Exposer sa personne, incarner une nation, séduire sans relâche : la fonction présidentielle ne se limite pas à gouverner. Elle exige de se donner à voir, de se faire entendre, d’être aimé — ou craint. Derrière l’autorité affichée, la figure présidentielle porte souvent un enjeu narcissique profond, qui oscille entre volonté de maîtrise et quête de reconnaissance. La scène médiatique devient alors un théâtre intime, où le besoin d’amour n’est jamais très loin de la pulsion de domination.

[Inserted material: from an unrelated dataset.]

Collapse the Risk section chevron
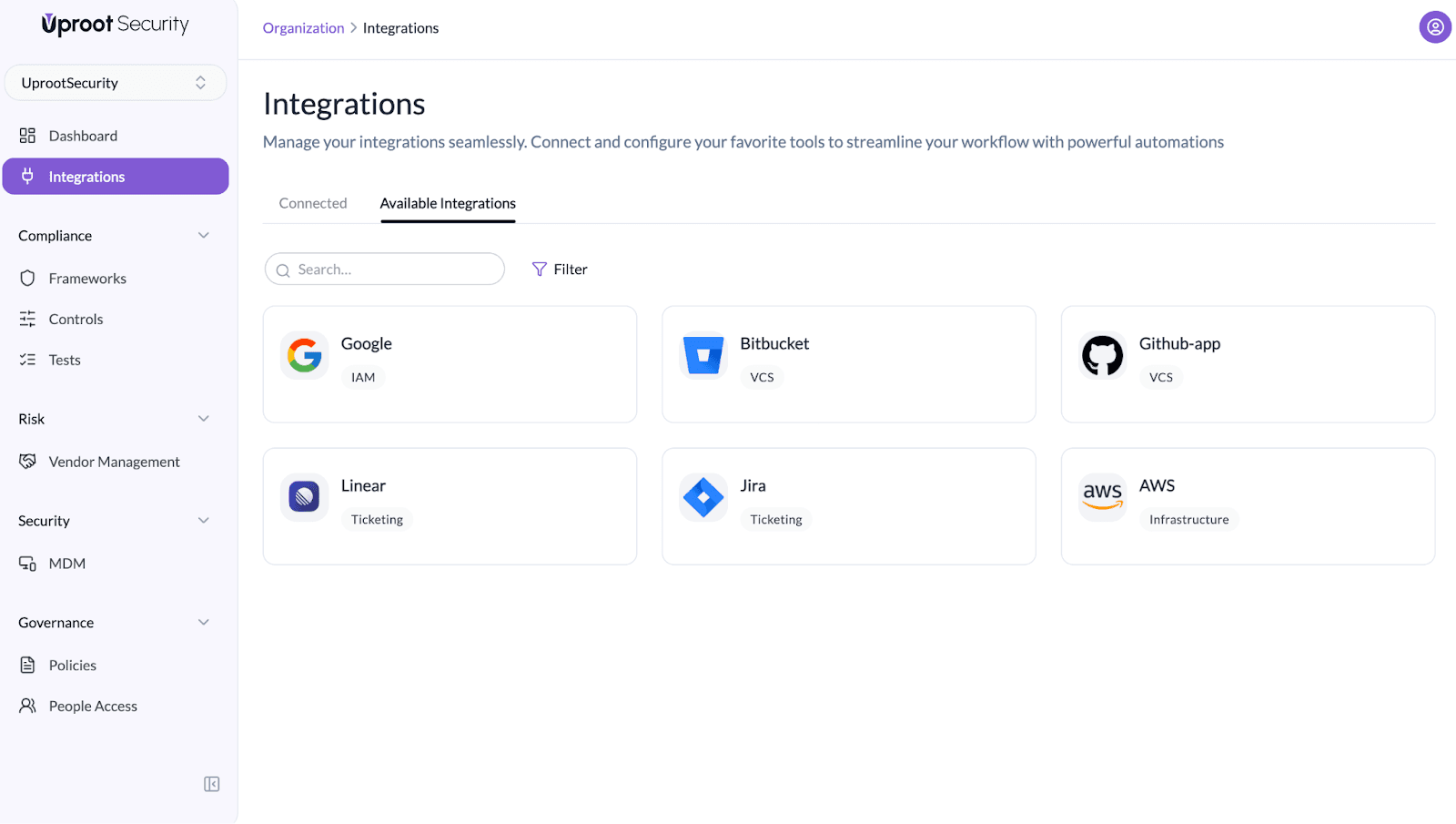click(204, 419)
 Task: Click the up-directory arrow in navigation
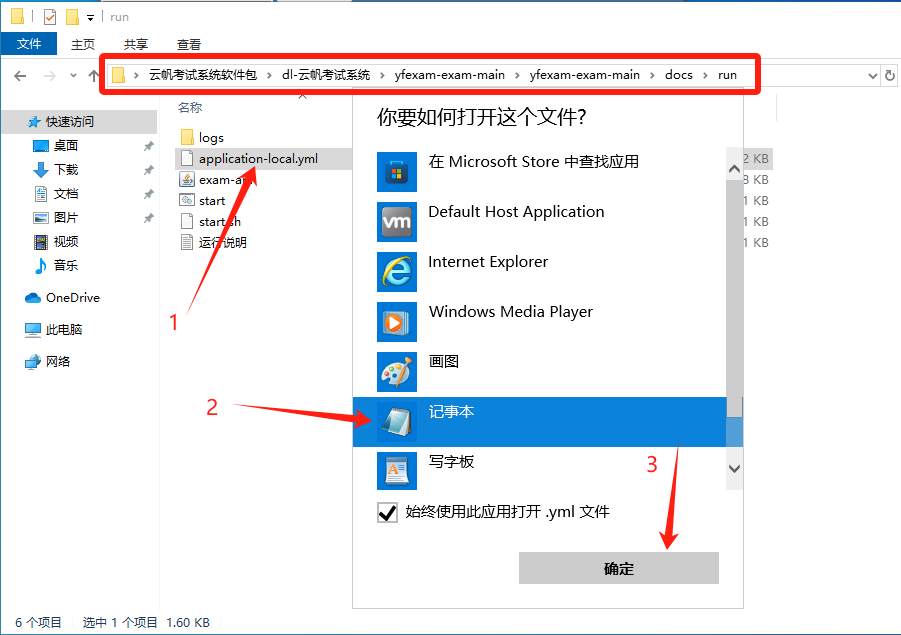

Le miroir du peuple comme épreuve du moi
En démocratie, le président est élu pour représenter le collectif. Mais ce miroir social agit aussi comme une surface de projection massive : plus on y cherche l’adhésion, plus on risque de s’y perdre. Chaque discours devient un test de popularité, chaque silence un danger, chaque geste une interprétation possible. La surexposition médiatique produit une forme de tension permanente entre l’image maîtrisée et les affects incontrôlables qu’elle suscite. Être président, c’est vivre avec l’angoisse du rejet, derrière le masque de l’assurance.
Le besoin d’amour masqué par la verticalité
La posture présidentielle est souvent verticale, hiératique, construite pour incarner la force et la stabilité. Mais ce rôle de père symbolique, de guide solitaire, masque parfois une demande implicite d’amour et de validation. L’obsession des sondages, le soin apporté à la mise en scène, la quête de reconnaissance internationale ne relèvent pas uniquement de la stratégie politique : elles répondent aussi à une fragilité narcissique. Plus on redoute de ne pas être à la hauteur, plus on cherche à imposer une image impeccable.
La caméra comme extension du moi
Le rapport à la caméra révèle cette tension. Parler au peuple, aujourd’hui, c’est surtout s’adresser à un objectif. Certains présidents la fixent avec intensité, d’autres l’évitent, certains théâtralisent chaque plan. La caméra devient un partenaire de scène autant qu’un juge silencieux. Elle capte les tremblements, les moments de toute-puissance comme les doutes mal contenus. Elle oblige à jouer un rôle sans relâche, jusqu’à parfois confondre soi et son image. Le narcissisme politique se nourrit alors d’une boucle sans fin : je m’expose donc j’existe.
Du charisme au vide : quand l’image s’effondre
Le danger d’une telle construction réside dans sa précarité. Ce qui a été bâti comme mythe peut se retourner en caricature. L’image s’use, le ton lasse, les mimiques deviennent des tics. L’amour du peuple, si ardemment recherché, peut se muer en indifférence ou en rejet. La solitude du pouvoir, souvent décrite par ceux qui l’ont exercé, tient à cette fragilité : plus on monte haut, plus le vide autour devient insoutenable. Le narcissisme politique n’est pas un excès d’égo : c’est une faille qui s’exprime dans la lumière.